See The Making of Religion, pp. 201-210.
"The history of the Jews, nay, the history of our own mind, proves to demonstration that the thought of God is a far easier thought, and a far earlier, than that of a spirit." Father Tyrrell, S. J., The Month, October, 1898. As to the Jews, the question is debated. As to our own infancy, we are certainly taught about God before we are likely to be capable of the metaphysical notion of spirit. But we can scarcely reason from children in Christian houses to the infancy of the race.

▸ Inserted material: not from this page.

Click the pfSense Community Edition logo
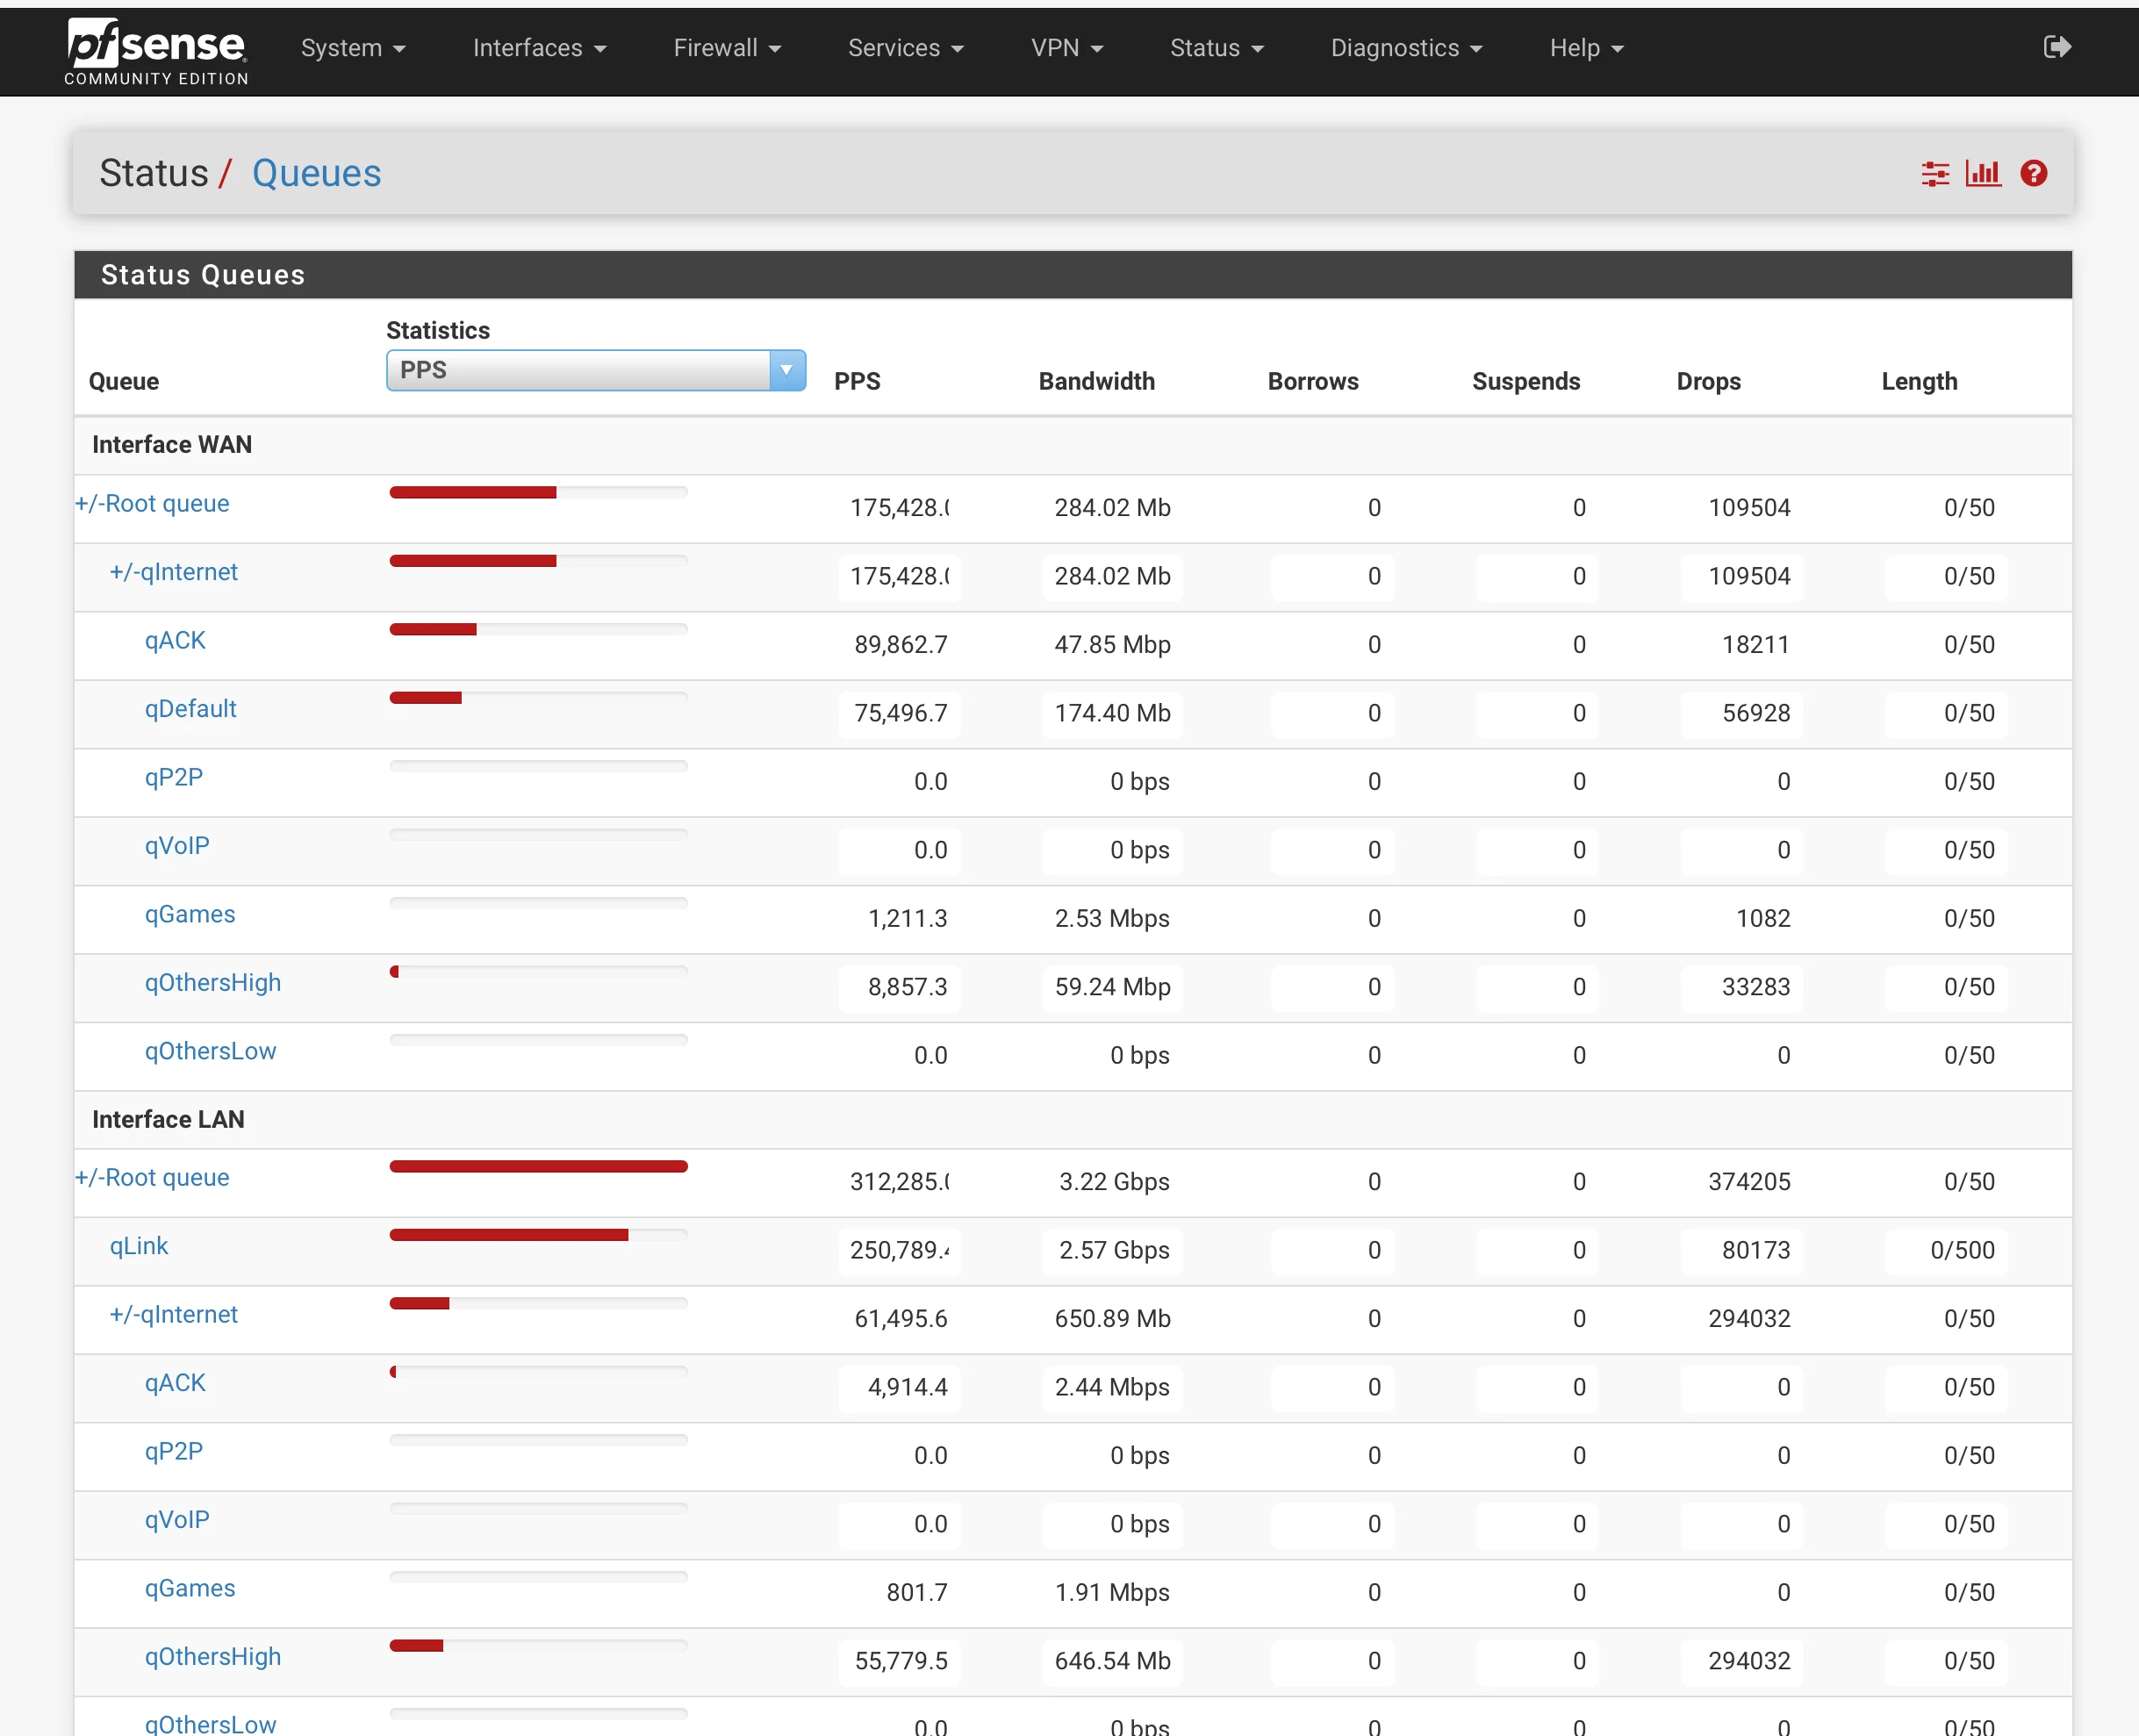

For these reasons we propose to define religion as the belief in a primal being, a Maker, undying, usually moral, without denying that the belief in spiritual beings, even if immoral, may be styled religious. Our definition is expressly framed for the purpose of the argument, because that argument endeavours to bring into view the essential conflict between religion and myth. We intend to show that this conflict between the religious and the mythical conception is present, not only in the faiths of the ancient civilised peoples, as in Greece, Rome, India and Egypt, but also in the ideas of the lowest known savages.
It may, of course, be argued that the belief in Creator is itself a myth. However that may be, the attitude of awe, and of moral obedience, in face of such a supposed being, is religious in the sense of the Christian religion, whereas the fabrication of fanciful, humorous, and wildly irrational fables about that being, or others, is essentially mythical in the ordinary significance of that word, though not absent from popular Christianity.
Now, the whole crux and puzzle of mythology is, "Why, having attained to a belief in an undying guardian, 'Master of Life,' did mankind set to work to evolve a chronique scandaleuse about HIM? And why is that chronique the elaborately absurd set of legends which we find in all mythologies?"
In answering, or trying to answer, these questions, we cannot go behind the beliefs of the races now most immersed in savage ignorance. About the psychology of races yet more undeveloped we can have no historical knowledge. Among the lowest known tribes we usually find, just as in ancient Greece, the belief in a deathless "Father," "Master," "Maker," and also the crowd of humorous, obscene, fanciful myths which are in flagrant contradiction with the religious character of that belief. That belief is what we call rational, and even elevated. The myths, on the other hand, are what we call irrational and debasing. We regard low savages as very irrational and debased characters, consequently the nature of their myths does not surprise us. Their religious conception, however, of a "Father" or "Master of Life" seems out of keeping with the nature of the savage mind as we understand it. Still, there the religious conception actually is, and it seems to follow that we do not wholly understand the savage mind, or its unknown antecedents. In any case, there the facts are, as shall be demonstrated. However the ancestors of Australians, or Andamanese, or Hurons arrived at their highest religious conception, they decidedly possess it. The development of their mythical conceptions is accounted for by those qualities of their minds which we do understand, and shall illustrate at length. For the present, we can only say that the religious conception uprises from the human intellect in one mood, that of earnest contemplation and submission: while the mythical ideas uprise from another mood, that of playful and erratic fancy. These two moods are conspicuous even in Christianity. The former, that of earnest and submissive contemplation, declares itself in prayers, hymns, and "the dim religious light" of cathedrals. The second mood, that of playful and erratic fancy, is conspicuous in the buffoonery of Miracle Plays, in Marchen, these burlesque popular tales about our Lord and the Apostles, and in the hideous and grotesque sculptures on sacred edifices. The two moods are present, and in conflict, through the whole religious history of the human race. They stand as near each other, and as far apart, as Love and Lust.
The hypothesis that the conception was borrowed from European creeds will be discussed later. See, too, "Are Savage Gods borrowed from Missionaries?" Nineteenth Century, January, 1899.